Spherical shell tectonics: buckling of subducting lithosphere

1987 
Abstract The lithospheric plate is a spherical shell rather than a plane plate. A spherical shell must buckle when it is bent inward. We examined the possibility of lithospheric buckling upon subduction. The lithosphere with its subducted portion is simulated by a hemispherical elastic shell bent inward at its circumferential edge by a uniform radial load. The buoyancy force acting on the lithosphere seaward of the trench is simulated by clamping the shell along a parallel. The deformable portion between the loaded and clamped edges corresponds to the subducting slab of lithosphere. Buckling analyses were made using the techniques of a linear stability analysis and a finite element method. The wavelength of buckling depends on the thickness of the shell and the length of its deformable portion: a longer wavelength is associated with a thicker shell and a longer deformable portion. By scaling the shell thickness and the length of the deformable portion to the elastic thickness of lithosphere and the length of subducting slab, respectively, the wavelength of buckling can be compared favourably to the length of one unit of arcuate trench in a chain-like continuation of island arcs.
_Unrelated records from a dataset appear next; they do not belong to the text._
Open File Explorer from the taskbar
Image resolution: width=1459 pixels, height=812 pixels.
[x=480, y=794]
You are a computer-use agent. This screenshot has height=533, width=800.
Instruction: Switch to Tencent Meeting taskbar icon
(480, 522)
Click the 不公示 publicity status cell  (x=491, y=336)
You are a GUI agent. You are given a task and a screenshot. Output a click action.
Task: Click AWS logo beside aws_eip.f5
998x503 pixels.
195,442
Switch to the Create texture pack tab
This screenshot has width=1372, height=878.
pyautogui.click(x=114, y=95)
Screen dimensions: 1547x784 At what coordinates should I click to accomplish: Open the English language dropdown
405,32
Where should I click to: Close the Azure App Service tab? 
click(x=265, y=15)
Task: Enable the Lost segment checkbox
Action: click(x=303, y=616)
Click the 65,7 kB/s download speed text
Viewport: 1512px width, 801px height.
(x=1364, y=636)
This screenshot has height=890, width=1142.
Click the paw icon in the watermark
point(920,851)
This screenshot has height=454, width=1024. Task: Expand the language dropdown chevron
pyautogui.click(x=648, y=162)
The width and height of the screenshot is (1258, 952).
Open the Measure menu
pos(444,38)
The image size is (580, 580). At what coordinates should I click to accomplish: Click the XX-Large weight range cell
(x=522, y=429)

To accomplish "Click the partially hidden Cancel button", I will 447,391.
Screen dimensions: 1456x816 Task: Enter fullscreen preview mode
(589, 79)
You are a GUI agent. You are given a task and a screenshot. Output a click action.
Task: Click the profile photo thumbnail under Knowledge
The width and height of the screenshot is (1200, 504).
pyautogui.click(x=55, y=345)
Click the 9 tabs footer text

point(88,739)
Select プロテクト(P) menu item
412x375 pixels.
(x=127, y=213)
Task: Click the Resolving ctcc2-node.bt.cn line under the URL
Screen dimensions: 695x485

The load to be applied for initiation of buckling is called the critical load: a lower critical load is associated with a thinner shell with a longer deformable portion. The excess weight of subducting slab provides a load large enough to initiate lithospheric buckling at a relatively early stage of subduction. Radial displacement of the circumferential edge at the critical state is an order of magnitude smaller than the depth of the leading edge of the Wadati-Benioff zone, indicating that most of the present subducting lithospheres are under a postbuckling state. Undulation of the shell in the postbuckling state is not purely sinusoidal but a successive continuation of arcs with cusps in between, invoking the continuation of arcuate deep-sea trenches with cusps at their junctions. The cuspate feature of island arc chains is thus a natural consequence of lithospheric buckling and does not require any such irregularities as seamounts colliding with a trench. Collision of seamounts, however, can aid buckling greatly if they are aligned along a trench at an interval not very different from the inherent buckling wavelength.